Bye Bye Charlie! Hello 3230!
So I'm returning the Nokia 6630 (code name Charlie) and my 7610 that Christian and Charlie from Nokia so graciously lent me. I've held on to them for long enough. But of course I'm not going to be without a killer Series 60 phone, so yesterday I looked up the prices on eBay and found a guy in Mountain View selling a spankin' new Nokia 3230 for $400 and I jumped on it - he dropped it off today. Awesome.
Believe it or not, I actually chose the 3230 over the 6680. Both are available, and though there was definitely a price difference (with the 6680 being double the price), that wasn't my main thought. I decided I wanted to try a lighter, slimmer mid-level phone and the 3230 is it. Once I tried Dave's a week or so ago, I decided I definitely had to have one of my own. It's a slick little device, though it's definitely going to have a slower network speed since it's just an EDGE Class 5 device, not a class 10 like Charlie. But honestly, I grokked the power of a fast network connection with Charlie over the past few months, now I want to force myself back to the "real world" a bit, and see if the stuff I'm developing works as well on a slower connection (without being a masochist and going all the way back to vanilla GPRS. ;-) ).
I also chose this phone because I think that it'll be available here in the U.S. sooner and it will be nice to have a phone that I can evangelize a bit and recommend people buy. The 6630 is great, but it'll never be here in the U.S. So I can't talk about how great the phone is and tell them to run off to their nearest GSM store and buy one. Hopefully, I'll be able to do that in a few months for this phone here in the U.S.

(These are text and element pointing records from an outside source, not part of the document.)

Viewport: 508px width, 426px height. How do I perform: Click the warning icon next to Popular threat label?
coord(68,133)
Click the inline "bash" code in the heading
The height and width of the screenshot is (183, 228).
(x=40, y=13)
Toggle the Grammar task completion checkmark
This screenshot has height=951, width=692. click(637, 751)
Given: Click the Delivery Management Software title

EBay is actually a nice predictor of availability of the various models. First, you can see immediately when the phones are available - if they are, even in some Cantonese version from Hong Kong, one will be for sale online. Then you can judge how many are in the pipeline by their prices. The 3230 was stable around $385-$400. I went for the fastest route and paid a few dollars more (I would've spent that in shipping anyways).
Over two years ago, I went nuts over the 3650, and predicted a Palm V like success in terms of a product with iconic success, etc. That's before I learned that cycle times for mobiles are so fast that that sort of thing doesn't really happen. As soon as a phone gets to huge numbers and is loved by all, it's soon outdated and in need of refreshing. Though I think this will change as the market matures and standardizes - we're not there yet. Everyone is still looking for the perfect mobile form factor and design.

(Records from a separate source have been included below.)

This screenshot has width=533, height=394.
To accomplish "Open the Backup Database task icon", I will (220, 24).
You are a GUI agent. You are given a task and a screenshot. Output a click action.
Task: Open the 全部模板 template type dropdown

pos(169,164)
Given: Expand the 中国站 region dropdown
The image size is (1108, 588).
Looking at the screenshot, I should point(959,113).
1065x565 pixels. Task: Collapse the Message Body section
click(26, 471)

This phone could do much of what I was hoping for years ago for the 3650. If it's sold at a resonable price point and promoted world wide by Nokia, it could become an iconic representation of the Series 60 platform - moreso than the higher end 6680 series. It's got the power, and now the styling (it's a pretty sweet phone) to make people ooh and ahh. It's missing some big things (like a regular audio jack and SD Card support) but it could be just good enough to hit a sweet spot in power, versatility, quality and price.
Maybe.
I have to say that after more than two years of owning Series 60 phones exclusively, I'm dissapointed there's not more evolution in the standard. The progress is just too slow. Look at the results of this user survey:
Only 7% of T-Mobile Nokia 3660 users were able to complete tasks that required browsing for, purchasing, downloading, and installing wallpaper to the phone. Only 23% of Cingular Nokia 6620 users were able to browse, purchase, download, and install ring tones to the phone. These figures contrast with a 100% success rate for ring tone browsing, purchase, download, and installation on the Cingular LG L1400 and 89% success for wallpaper browsing, purchase, download, and installation on the T-Mobile Motorola v600 phone.

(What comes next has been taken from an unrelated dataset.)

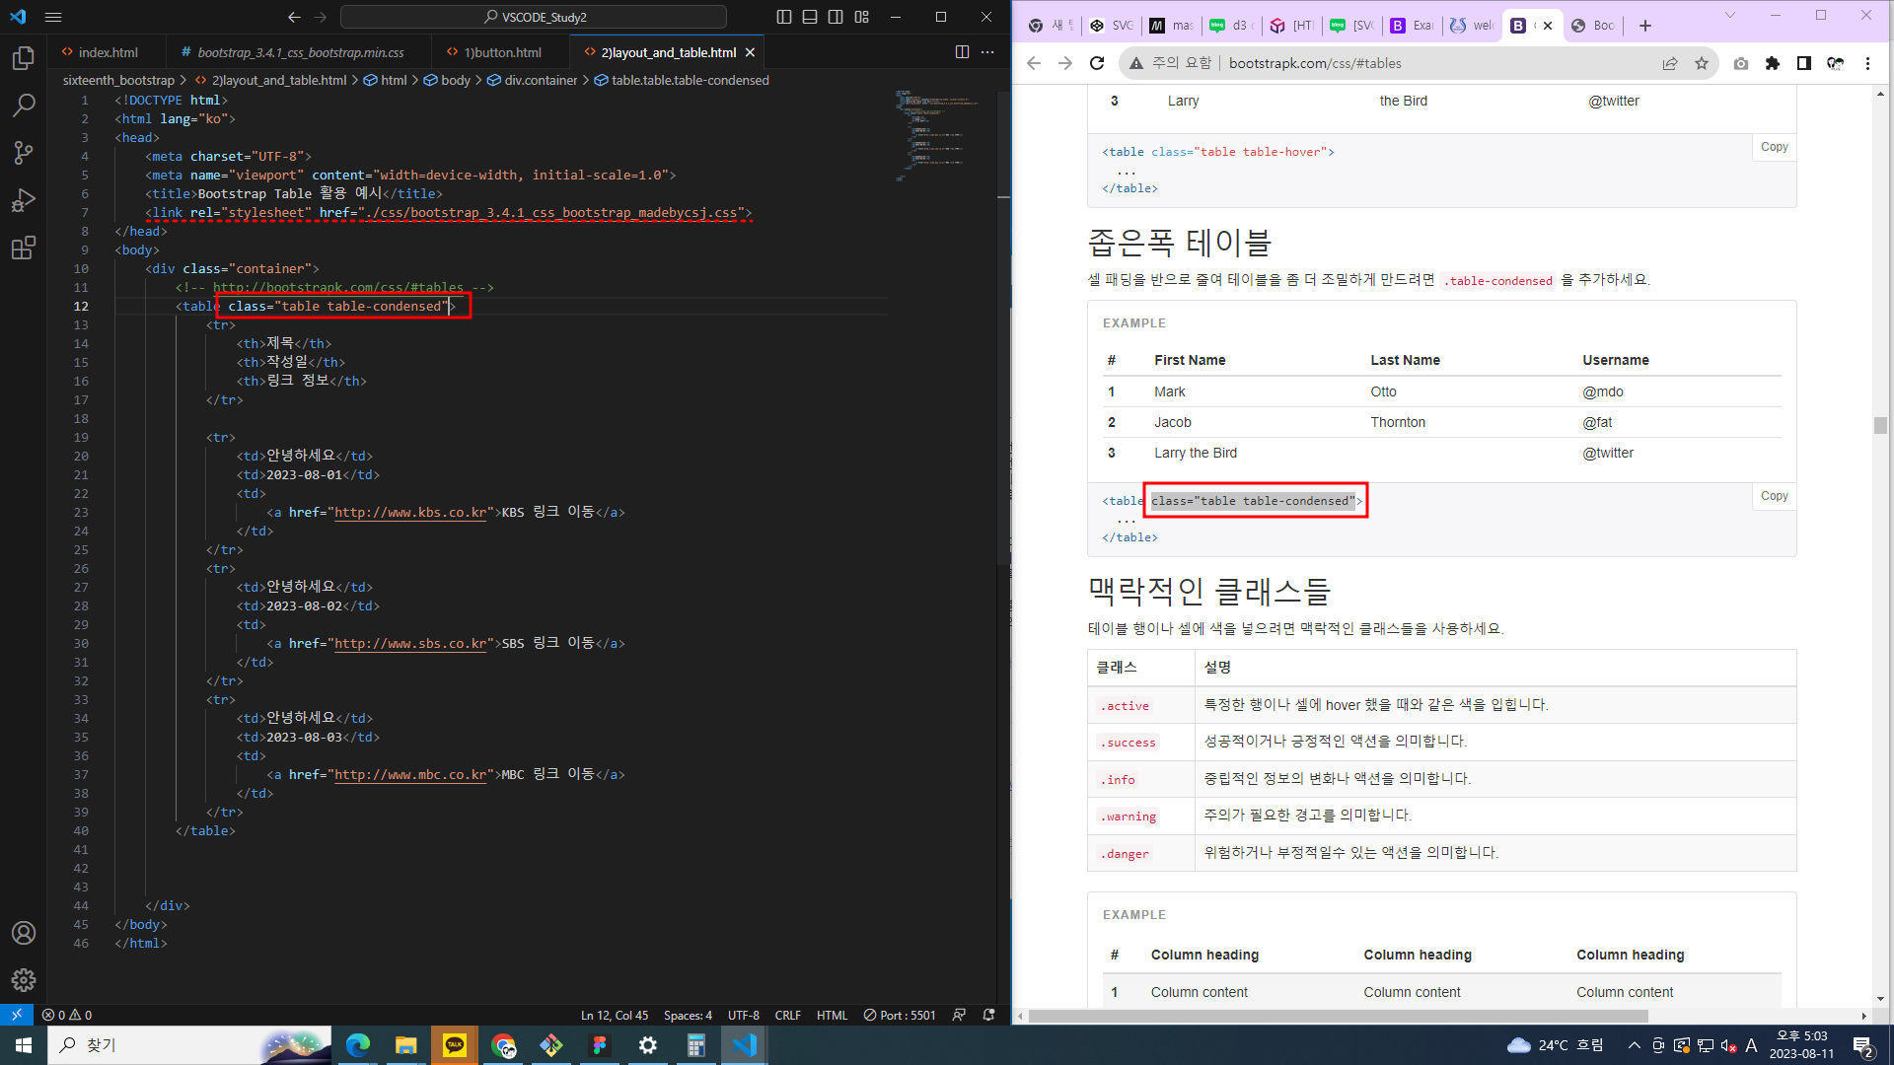This screenshot has width=1894, height=1065.
Task: Toggle the primary sidebar layout button
Action: (784, 17)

I'd love to say that this was a flawed study, but I've seen these sorts of struggles with my very own eyes. The S60 user interface needs another rev in usability, yet the latest phones have only seen incremental improvements in the interface. It wouldn't take more than just some simple changes, honestly - the problems I've seen more than anything is where people get "lost" in the UI becuase they've pressed the menu button, etc. This could easily be corrected I think by narrowing some of the options the S60 interface gives the user - more like the very, very limited choices on most CDMA or basic phones like the Series 40.
While I'm complaining a bit, let me say that the struggle to import everything into my new phone is going to be painful. I need to request new IDs for apps that are tied to my IMEI number and syncing is still a bitch. Why aren't contacts stored on the damn memory card so I can just move the SIM and Memory card and be done? Urgh. I guess they assume that 3230 users won't be transfering from other S60 phones as the transfer app that was on the 6630 doesn't exist on this phone. Great. This probably isn't as much of a bitch for most people becuase they don't do it every 4 months, but this is my eighth Series 60 phone: 7650, 3650, 6600, 7610, N-Gage, 6620, 6630 and now the 3230, so it's getting old. You'd figure Nokia would want to *promote* this sort of churn and make it easy, no?
I am getting a bit tired of the churn... Will someone make the perfect phone soon please? Something that'll last me, say, the next three years or so? Great, thanks!